*Task list*:
- 1) Output the passage of the Dublin travel post between "note to self: WANT" and "songs were great.", inclusive.
- 2) In the Dublin travel post, what kind of sandwiches were eaten at Neary's?
- 3) Resume the Dublin travel post after its final sentence.

*Given text*:

Day two in Dublin started with sun and ended with rain.  Apparently the weather change happens a lot here.

otters are the best

Boyfriend and I saw the Book of Kells today!  What a whimsical, incredible work of art.  There are all kinds of bizarre animals, like a bird with its feet in its mouth for a prominent “D”, and an otter with a fish caught in its mouth, which is now obviously my favorite part.

After that we exited into the Long Room, which houses all kinds of neat old books (I was told yesterday that “neat” is a distinctly American word).  I love old books, and the high ceiling is so pretty.  There was also a really cool wrought iron spiral staircase which Boyfriend and I really wanted to take a photo of, but alas, no photos allowed (but I found this one online that doesn’t quite do it justice).

note to self: WANT

We grabbed some sandwiches at Neary’s (smoked salmon, and chicken), then walked back to get a tour of Trinity College from a very funny graduate student.  It had started to drizzle, so when we got home we relaxed and forgot we had to be at dinner by 6 until 610.  It was 1.3 miles away.

We zoomed over in a taxi and were put in with the 7pm dinner group.  It was at The Brazen Head, Dublin (and possibly Ireland’s) oldest pub.  There we had a three course meal over a pint and coffee with dessert, and enjoyed some folklore and local history.  There were loads of Americans there, and the songs were great.

*Collected material*:
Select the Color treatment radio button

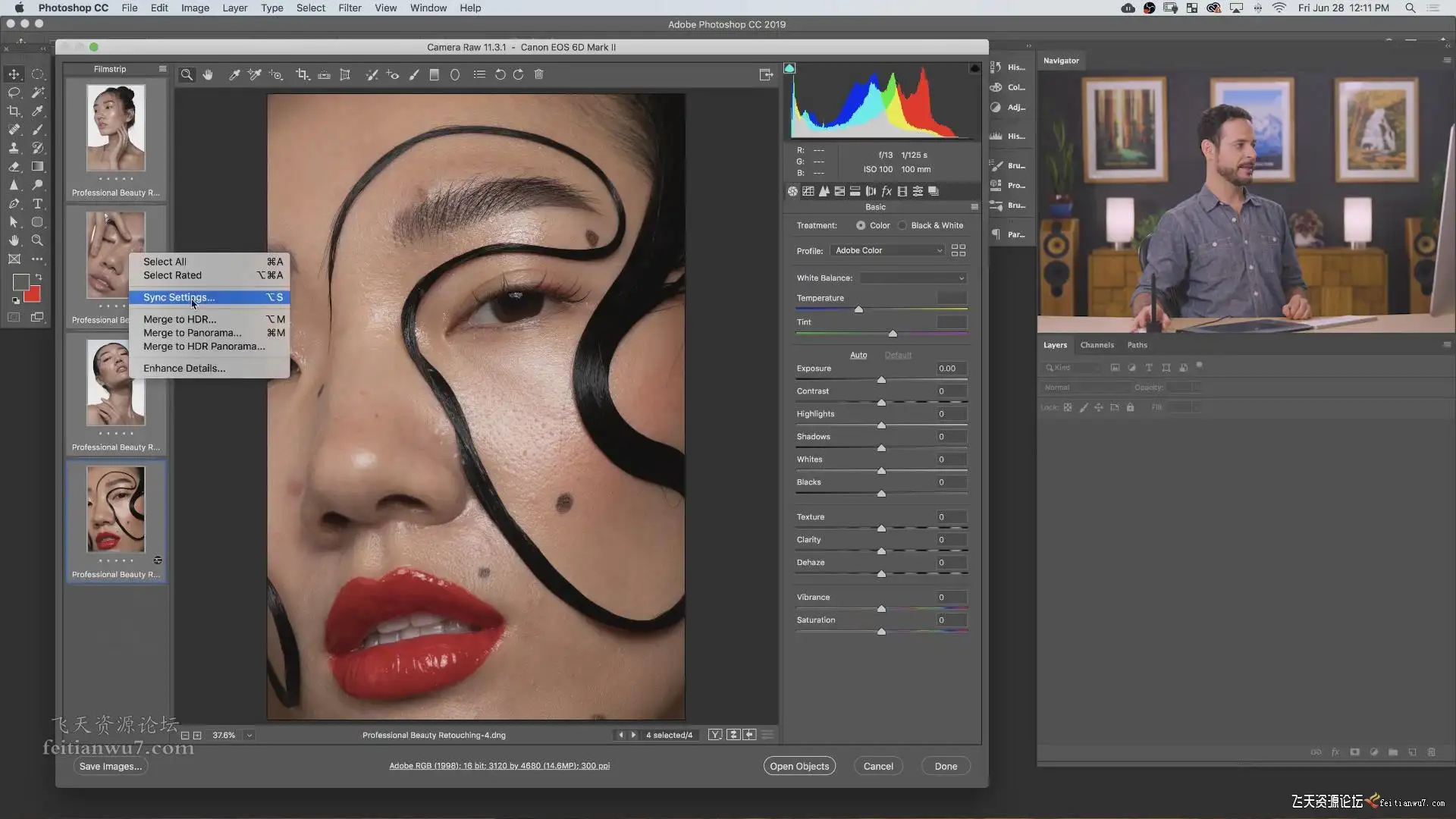point(861,225)
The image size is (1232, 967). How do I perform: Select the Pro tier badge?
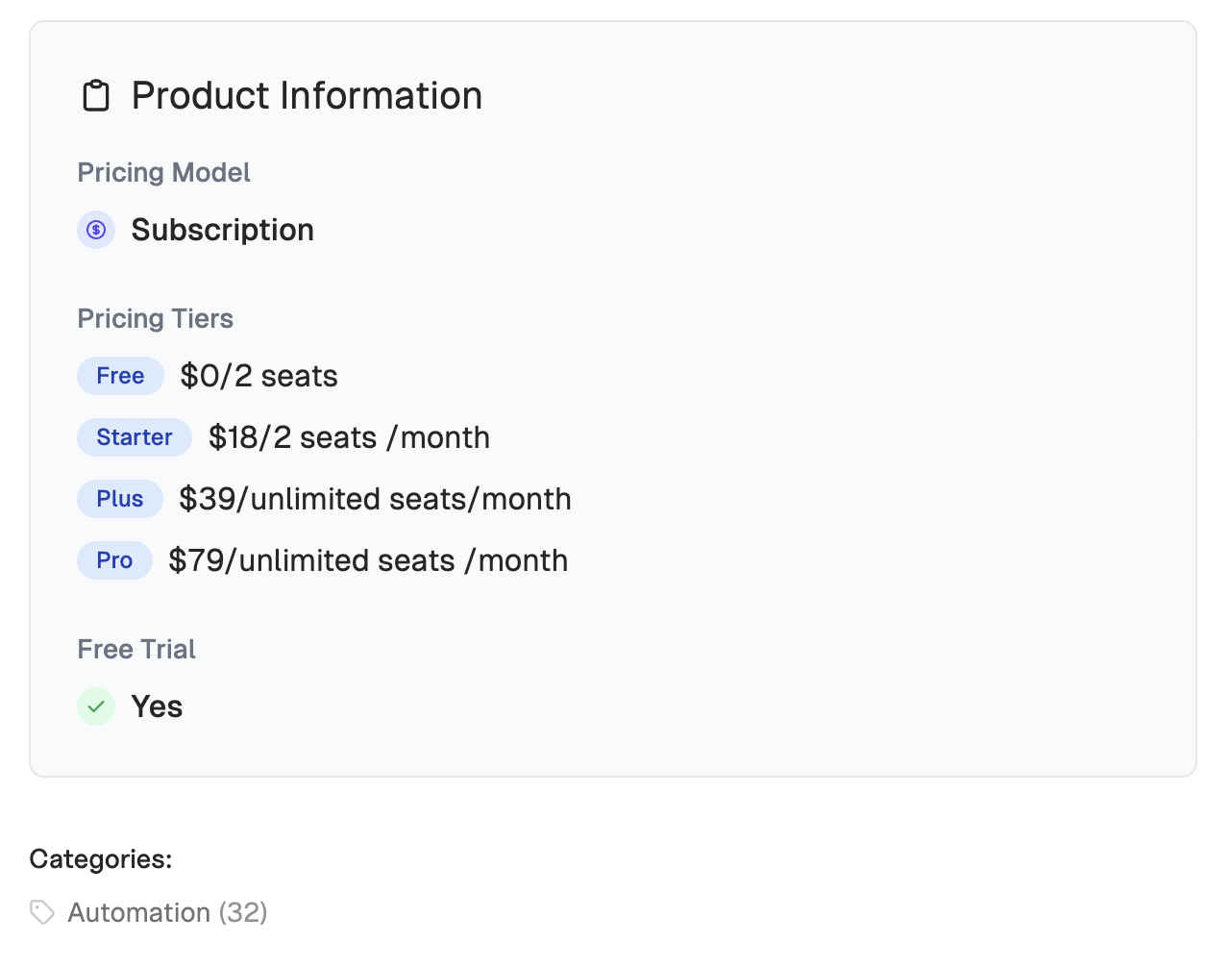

*The results*:
- 1)
note to self: WANT

We grabbed some sandwiches at Neary’s (smoked salmon, and chicken), then walked back to get a tour of Trinity College from a very funny graduate student.  It had started to drizzle, so when we got home we relaxed and forgot we had to be at dinner by 6 until 610.  It was 1.3 miles away.

We zoomed over in a taxi and were put in with the 7pm dinner group.  It was at The Brazen Head, Dublin (and possibly Ireland’s) oldest pub.  There we had a three course meal over a pint and coffee with dessert, and enjoyed some folklore and local history.  There were loads of Americans there, and the songs were great.

- 2) Smoked salmon and chicken.

- 3)
We didn’t end until 1030, and by then it was raining.  We mapped out a route home and got wet all the way.  I was getting into a bit of a sour mood until I reminded myself that this was Dublin.  It rains here all the time.  I should really just get used to it.  Then Boyfriend pointed out that we could put our clothes on the heater when we got back to the hotel room, and I got super excited.  Extra warm clothes for a cold day?  Yes please!

Breakfast this morning was delicious, by the way.  We’re having breakfast every day at the hotel, and it’s just lovely.  One of us ordered crepes with fruit, and the other got an egg with sausage, bacon, half a tomato, and pudding (some kind of oatmeal cake, not bad).  I’m looking forward to that tomorrow.  Plus, Dublin Castle!